*INSTRUCTIONS FOR THE TASK*
Collect each line of the items below that contains the string "beside", copying the lines in full. Matching is case-sensitive.

*EXERCISE INPUTS*
------------

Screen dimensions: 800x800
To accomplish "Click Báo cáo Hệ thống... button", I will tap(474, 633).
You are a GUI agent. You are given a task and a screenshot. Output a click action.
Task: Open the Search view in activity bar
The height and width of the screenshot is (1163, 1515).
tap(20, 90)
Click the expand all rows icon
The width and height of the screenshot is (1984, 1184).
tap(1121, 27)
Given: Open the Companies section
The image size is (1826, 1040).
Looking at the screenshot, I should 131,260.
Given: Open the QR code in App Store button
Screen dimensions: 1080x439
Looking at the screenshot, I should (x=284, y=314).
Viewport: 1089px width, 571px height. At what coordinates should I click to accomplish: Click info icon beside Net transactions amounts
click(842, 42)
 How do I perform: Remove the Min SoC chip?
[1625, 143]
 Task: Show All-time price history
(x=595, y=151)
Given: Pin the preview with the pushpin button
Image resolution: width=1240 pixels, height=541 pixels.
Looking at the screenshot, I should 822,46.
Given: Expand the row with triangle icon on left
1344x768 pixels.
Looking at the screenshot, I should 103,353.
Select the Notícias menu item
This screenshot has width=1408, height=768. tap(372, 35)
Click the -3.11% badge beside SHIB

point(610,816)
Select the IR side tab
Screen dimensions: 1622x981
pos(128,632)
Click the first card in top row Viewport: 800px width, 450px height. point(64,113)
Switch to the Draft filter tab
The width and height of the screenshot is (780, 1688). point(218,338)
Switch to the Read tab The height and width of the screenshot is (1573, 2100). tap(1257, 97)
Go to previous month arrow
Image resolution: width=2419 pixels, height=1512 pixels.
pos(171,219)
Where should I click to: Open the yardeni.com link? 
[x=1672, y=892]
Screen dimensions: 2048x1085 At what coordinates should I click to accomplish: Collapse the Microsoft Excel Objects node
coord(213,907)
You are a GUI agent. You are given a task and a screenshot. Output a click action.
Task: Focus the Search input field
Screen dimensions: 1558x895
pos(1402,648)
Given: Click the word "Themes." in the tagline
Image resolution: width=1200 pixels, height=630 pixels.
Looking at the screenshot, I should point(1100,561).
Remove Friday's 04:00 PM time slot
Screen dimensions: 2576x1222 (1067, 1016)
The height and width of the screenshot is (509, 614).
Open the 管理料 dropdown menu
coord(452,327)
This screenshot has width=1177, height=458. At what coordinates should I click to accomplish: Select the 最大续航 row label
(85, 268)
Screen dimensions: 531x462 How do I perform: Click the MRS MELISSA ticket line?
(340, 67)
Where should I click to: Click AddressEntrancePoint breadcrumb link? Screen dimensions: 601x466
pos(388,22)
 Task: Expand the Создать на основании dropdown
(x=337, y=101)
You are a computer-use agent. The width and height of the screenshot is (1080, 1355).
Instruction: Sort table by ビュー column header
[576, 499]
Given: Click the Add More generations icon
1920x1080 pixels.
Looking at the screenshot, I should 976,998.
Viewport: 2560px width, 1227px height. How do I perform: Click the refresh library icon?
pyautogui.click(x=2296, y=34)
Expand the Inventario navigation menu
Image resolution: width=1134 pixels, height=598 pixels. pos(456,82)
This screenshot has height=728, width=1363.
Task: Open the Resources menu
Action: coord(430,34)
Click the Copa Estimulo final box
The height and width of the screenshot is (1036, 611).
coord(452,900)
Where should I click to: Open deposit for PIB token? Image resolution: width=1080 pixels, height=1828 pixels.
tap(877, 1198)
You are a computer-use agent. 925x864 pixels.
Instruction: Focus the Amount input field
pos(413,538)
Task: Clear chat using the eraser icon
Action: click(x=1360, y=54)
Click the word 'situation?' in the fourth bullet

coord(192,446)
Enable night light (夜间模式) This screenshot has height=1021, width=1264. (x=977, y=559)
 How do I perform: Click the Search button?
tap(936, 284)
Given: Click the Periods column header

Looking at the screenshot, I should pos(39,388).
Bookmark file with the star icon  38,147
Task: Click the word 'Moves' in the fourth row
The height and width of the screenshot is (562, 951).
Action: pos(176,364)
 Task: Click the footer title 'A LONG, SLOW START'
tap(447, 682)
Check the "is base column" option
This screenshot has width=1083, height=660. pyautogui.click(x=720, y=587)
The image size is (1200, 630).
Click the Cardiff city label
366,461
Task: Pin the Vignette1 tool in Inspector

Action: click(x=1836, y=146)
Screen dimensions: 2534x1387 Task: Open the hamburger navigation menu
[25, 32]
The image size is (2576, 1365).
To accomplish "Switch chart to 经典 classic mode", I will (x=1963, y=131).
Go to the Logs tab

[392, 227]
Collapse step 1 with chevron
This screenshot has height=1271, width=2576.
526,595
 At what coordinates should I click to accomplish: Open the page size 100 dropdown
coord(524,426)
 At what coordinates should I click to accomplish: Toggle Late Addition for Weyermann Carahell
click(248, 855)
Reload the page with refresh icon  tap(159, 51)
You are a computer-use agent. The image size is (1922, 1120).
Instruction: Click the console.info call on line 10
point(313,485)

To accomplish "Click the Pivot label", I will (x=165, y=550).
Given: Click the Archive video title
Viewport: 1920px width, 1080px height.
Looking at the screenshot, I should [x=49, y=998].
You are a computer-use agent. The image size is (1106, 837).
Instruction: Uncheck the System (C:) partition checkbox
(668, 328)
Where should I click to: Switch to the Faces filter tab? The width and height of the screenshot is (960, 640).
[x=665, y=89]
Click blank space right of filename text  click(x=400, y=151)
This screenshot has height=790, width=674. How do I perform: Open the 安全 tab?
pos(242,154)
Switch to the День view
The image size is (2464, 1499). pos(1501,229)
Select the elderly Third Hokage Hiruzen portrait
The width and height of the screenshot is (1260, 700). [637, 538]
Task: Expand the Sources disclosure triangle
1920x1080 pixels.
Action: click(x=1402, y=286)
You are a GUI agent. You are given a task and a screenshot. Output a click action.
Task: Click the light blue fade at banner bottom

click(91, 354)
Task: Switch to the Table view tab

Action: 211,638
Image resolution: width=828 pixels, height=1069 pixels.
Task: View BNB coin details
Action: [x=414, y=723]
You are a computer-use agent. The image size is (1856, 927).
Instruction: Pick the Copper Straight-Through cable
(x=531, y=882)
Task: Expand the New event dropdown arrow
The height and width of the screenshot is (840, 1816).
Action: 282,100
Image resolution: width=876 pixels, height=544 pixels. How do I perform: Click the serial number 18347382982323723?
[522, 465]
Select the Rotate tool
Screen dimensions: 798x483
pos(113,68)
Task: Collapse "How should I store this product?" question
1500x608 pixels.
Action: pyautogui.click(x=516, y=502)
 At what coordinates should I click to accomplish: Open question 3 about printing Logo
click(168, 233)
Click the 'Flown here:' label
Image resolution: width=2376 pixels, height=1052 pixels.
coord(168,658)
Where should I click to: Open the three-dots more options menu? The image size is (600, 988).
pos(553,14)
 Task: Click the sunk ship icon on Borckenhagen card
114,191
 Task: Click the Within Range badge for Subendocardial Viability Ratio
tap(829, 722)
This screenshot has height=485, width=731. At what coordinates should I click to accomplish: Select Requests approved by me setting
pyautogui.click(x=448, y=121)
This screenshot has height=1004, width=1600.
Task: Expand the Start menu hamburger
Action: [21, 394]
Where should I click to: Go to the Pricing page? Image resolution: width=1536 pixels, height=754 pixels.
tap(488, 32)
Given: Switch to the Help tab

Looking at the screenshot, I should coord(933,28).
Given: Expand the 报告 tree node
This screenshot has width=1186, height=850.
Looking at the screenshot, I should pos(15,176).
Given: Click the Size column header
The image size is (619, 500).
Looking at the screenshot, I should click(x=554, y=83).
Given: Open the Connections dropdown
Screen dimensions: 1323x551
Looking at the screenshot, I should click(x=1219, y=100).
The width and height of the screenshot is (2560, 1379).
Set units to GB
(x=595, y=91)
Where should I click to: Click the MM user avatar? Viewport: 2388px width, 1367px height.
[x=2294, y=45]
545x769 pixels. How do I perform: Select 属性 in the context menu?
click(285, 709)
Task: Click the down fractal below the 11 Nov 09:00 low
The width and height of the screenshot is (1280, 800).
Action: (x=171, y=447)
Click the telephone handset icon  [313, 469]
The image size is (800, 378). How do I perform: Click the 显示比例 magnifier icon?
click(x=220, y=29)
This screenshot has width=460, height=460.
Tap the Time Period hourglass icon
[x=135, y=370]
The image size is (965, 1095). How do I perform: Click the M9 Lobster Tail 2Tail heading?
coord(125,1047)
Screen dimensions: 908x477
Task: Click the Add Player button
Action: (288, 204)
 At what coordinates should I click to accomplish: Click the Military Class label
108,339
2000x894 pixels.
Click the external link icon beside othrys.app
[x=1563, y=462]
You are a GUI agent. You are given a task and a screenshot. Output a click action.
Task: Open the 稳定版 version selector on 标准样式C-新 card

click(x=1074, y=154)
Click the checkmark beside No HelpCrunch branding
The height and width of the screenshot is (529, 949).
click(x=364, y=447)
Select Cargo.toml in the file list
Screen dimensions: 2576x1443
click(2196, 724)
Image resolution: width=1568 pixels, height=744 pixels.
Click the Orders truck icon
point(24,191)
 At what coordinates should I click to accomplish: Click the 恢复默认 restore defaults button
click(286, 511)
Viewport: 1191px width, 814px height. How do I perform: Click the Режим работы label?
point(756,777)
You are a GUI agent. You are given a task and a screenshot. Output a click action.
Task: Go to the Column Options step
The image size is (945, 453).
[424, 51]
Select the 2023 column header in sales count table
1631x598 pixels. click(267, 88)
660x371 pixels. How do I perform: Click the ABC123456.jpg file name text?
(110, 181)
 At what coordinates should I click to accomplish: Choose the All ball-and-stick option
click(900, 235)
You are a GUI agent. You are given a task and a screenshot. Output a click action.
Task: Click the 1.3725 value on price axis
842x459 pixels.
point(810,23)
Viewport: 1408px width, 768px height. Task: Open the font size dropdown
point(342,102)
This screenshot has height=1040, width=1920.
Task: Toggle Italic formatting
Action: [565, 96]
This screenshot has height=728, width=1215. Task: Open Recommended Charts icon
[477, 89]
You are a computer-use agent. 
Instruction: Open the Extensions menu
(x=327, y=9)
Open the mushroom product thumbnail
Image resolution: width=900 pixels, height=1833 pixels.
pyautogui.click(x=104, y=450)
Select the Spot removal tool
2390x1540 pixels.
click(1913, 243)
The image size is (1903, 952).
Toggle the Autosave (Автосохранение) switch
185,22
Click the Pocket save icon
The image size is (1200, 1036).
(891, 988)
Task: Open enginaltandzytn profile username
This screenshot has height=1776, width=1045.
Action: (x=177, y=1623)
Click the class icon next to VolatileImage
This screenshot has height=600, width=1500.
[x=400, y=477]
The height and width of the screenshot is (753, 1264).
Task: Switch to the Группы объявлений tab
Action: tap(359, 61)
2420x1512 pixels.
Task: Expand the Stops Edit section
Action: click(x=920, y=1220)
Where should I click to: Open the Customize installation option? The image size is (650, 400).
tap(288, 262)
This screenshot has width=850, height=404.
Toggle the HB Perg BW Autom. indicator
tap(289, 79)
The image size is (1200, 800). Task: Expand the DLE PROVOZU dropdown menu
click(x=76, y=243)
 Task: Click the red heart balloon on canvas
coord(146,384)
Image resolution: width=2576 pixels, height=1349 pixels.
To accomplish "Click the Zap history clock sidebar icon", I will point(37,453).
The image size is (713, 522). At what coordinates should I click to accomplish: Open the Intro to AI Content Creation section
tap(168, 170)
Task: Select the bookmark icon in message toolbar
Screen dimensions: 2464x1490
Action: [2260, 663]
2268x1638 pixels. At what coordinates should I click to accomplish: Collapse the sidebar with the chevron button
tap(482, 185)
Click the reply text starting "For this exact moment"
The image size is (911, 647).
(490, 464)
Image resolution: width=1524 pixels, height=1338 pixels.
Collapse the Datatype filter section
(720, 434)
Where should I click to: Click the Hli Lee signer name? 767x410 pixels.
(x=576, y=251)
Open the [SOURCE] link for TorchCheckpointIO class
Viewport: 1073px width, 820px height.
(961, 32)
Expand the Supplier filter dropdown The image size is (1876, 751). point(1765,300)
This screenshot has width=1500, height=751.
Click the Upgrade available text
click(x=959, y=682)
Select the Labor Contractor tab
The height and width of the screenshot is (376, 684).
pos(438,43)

------------

*ANSWER TO THE EXERCISE*
Viewport: 1089px width, 571px height. At what coordinates should I click to accomplish: Click info icon beside Net transactions amounts
Click the -3.11% badge beside SHIB
Click the external link icon beside othrys.app
Click the checkmark beside No HelpCrunch branding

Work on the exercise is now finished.